Tochi ONYEBUCHI, Gilles DUMAY
ALBIN MICHEL
192pp - 17,90 €
Critique parue en juillet 2022 dans Bifrost n° 107
Lauréat du World Fantasy Award et du New England Book Award for Fiction pour la présente novella, Tochi Onyebuchi fait une entrée brutale dans la collection le département dirigé par Gilles Dumay, qui revient pour l’occasion en préface sur sa résolution de ne publier que des romans. Or, comme il l’avoue dans l’avant-propos, difficile de résister à la force de L’Architecte de la vengeance, dont la prose, ici restituée par Anne-Sylvie Homassel sans en affaiblir l’énergie, confine à la puissance d’une grenade de désencerclement. D’où ladite novella chez AMI.
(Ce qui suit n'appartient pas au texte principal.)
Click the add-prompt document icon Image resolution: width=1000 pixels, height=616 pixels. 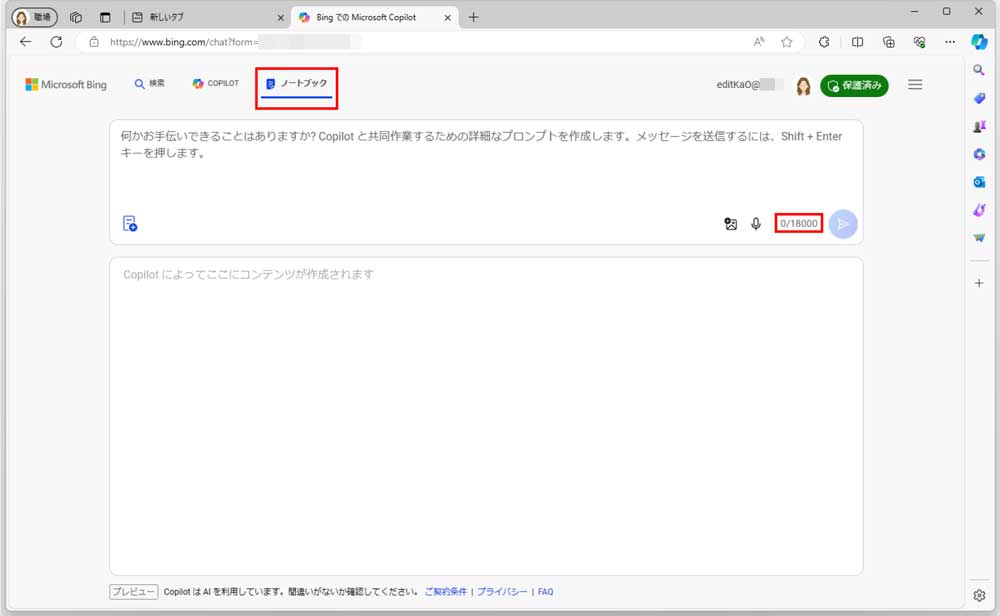coord(128,225)
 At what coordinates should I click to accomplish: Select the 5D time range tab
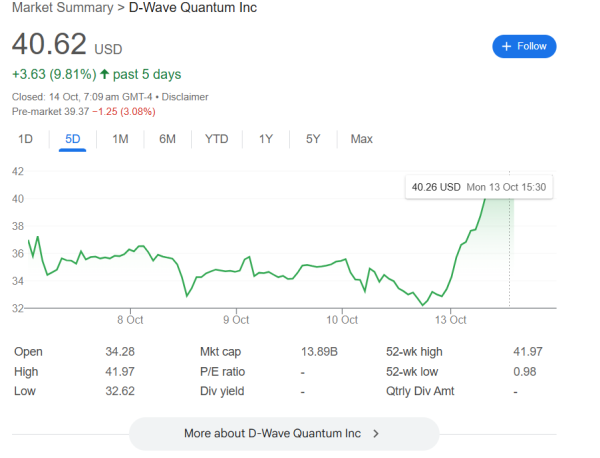[x=73, y=139]
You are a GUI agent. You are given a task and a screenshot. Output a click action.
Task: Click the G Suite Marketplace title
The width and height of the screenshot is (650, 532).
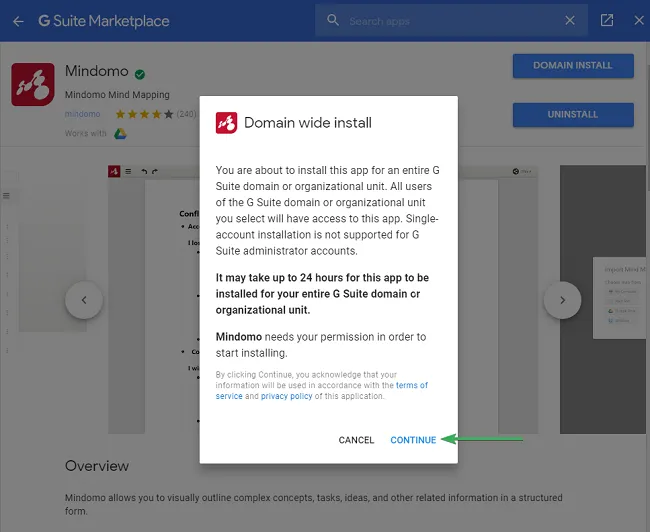[104, 21]
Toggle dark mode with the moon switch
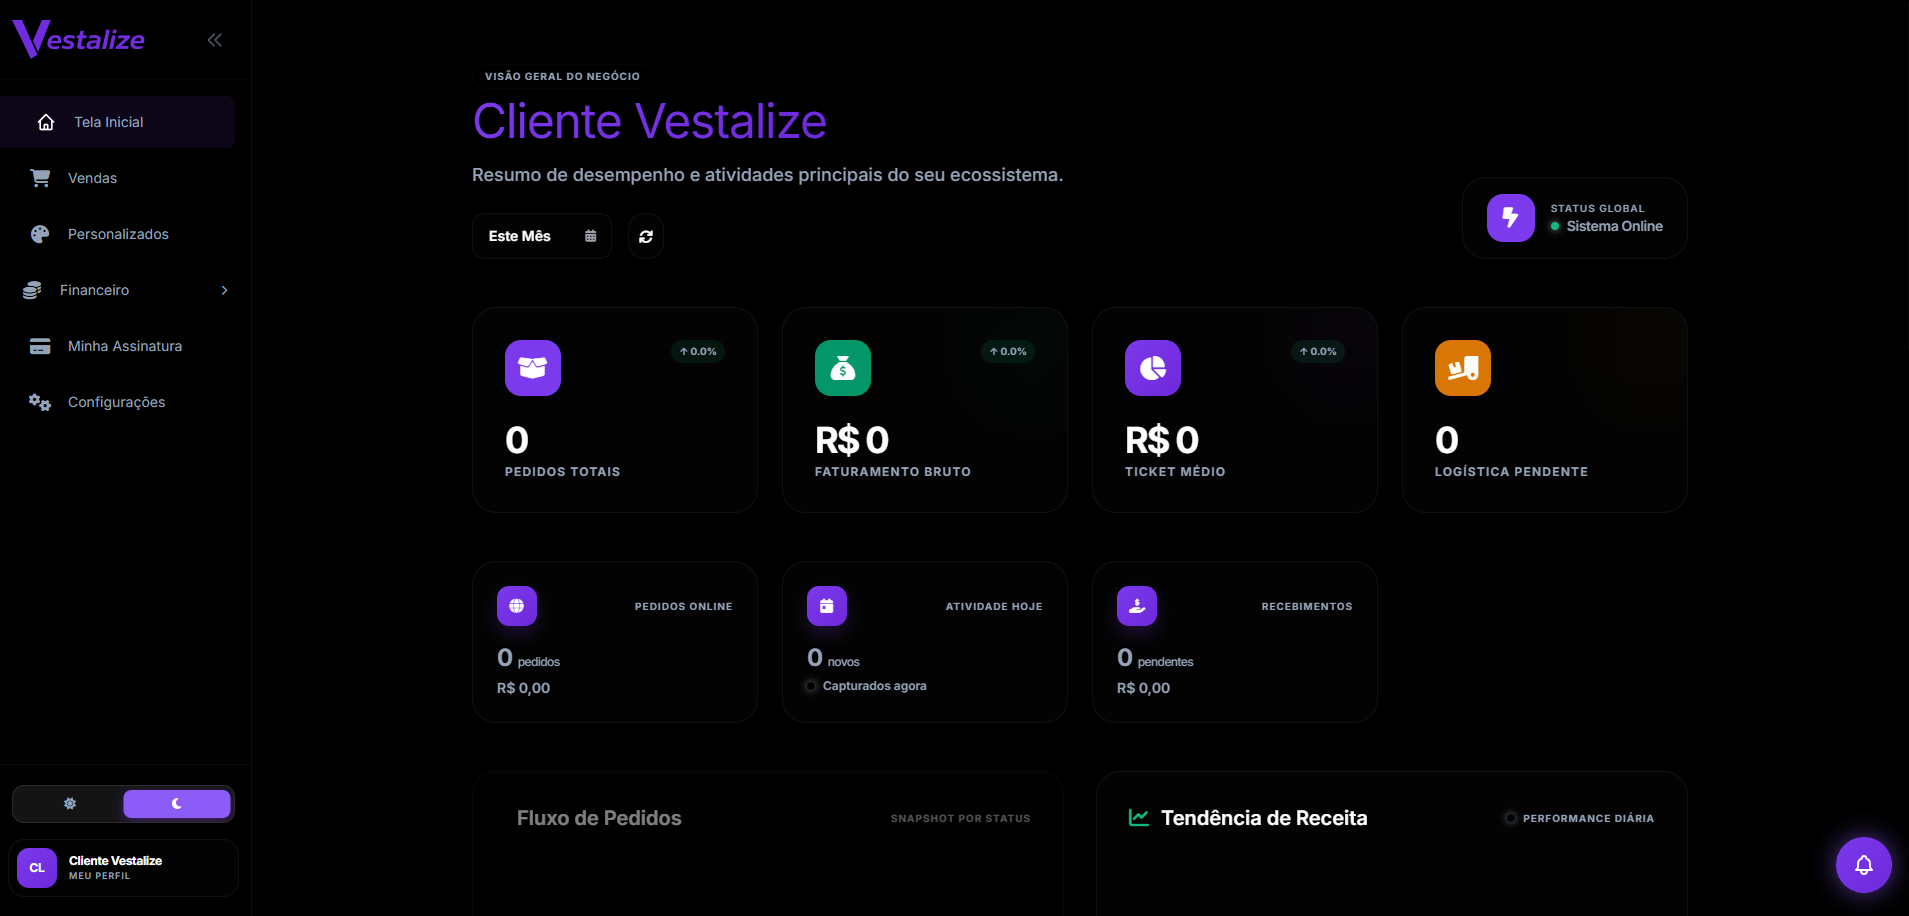The height and width of the screenshot is (916, 1909). pyautogui.click(x=177, y=803)
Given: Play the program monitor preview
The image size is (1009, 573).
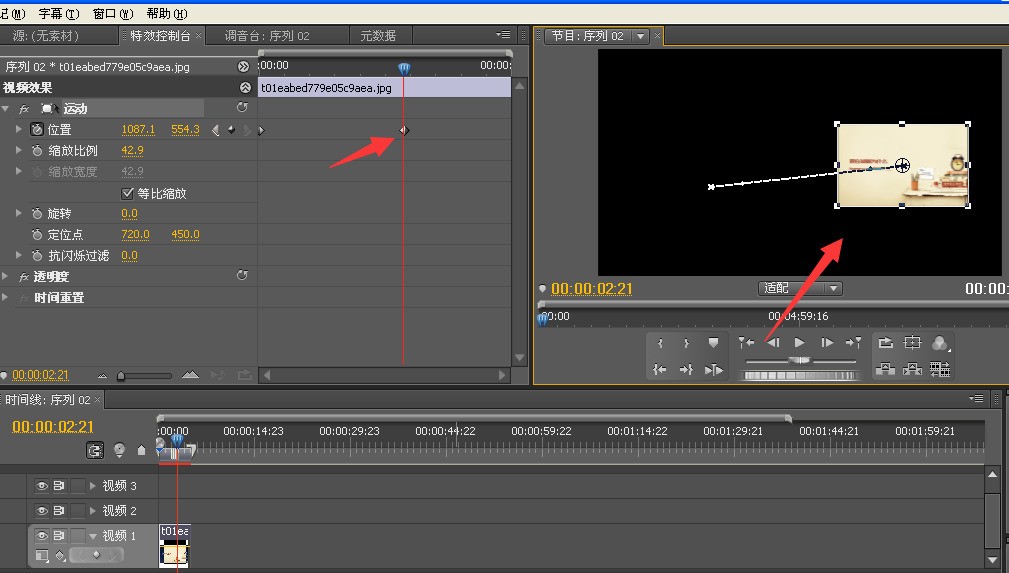Looking at the screenshot, I should [799, 343].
Le texte de l’auteur américain d’origine nigériane oscille entre le fantastique et la dystopie, nous immergeant au cœur de ce qu’on appellera poliment la question noire nord-américaine. Un sujet d’affrontement remontant au moins à la période de l’esclavagisme. De cette époque, les Afro-américains ne semblent pas vraiment sortis, même si l’élection de Barack Obama a entretenu un temps l’illusion d’une issue optimiste. Le racisme systémique de la société américaine, la méfiance latente des blancs à l’encontre de la population noire, le cercle vicieux de la criminalité entretenu par les gangs et les violences policières récurrentes ont eu beau jeu de les ramener à la réalité de leur condition. Un contexte propice à la désespérance et aux flambées de violence émaillant une histoire des États-Unis passablement chargée sur ce point. Kev, le Riot Baby donnant son titre à la novella outre-Atlantique, est ainsi né durant les émeutes ayant suivi l’acquittement des policiers lyncheurs de Rodney King. L’événement pousse d’ailleurs sa mère et sa sœur, Ella, à quitter Los Angeles vers des cieux supposés plus cléments. Pas vraiment le genre du quartier newyorkais de Harlem où elles échouent. En proie à la menace des gangs et aux contrôles intrusifs de la police, Ella ne tarde pas à déraper, contenant de plus en plus difficilement son don pour la prescience et une aptitude à la télékinésie la poussant à décapiter les rats en guise d’exutoire à sa rage incontrôlable. Tiraillée entre les visions funestes que lui procure son talent et les pulsions violentes qui menacent sa raison, elle peine à maintenir la bulle protégeant son frère de la cruauté du monde. Son départ entraîne naturellement sa chute. Kev se retrouve interné à la prison de Rikers, où il paie chèrement sa dette à la société pour un cambriolage raté.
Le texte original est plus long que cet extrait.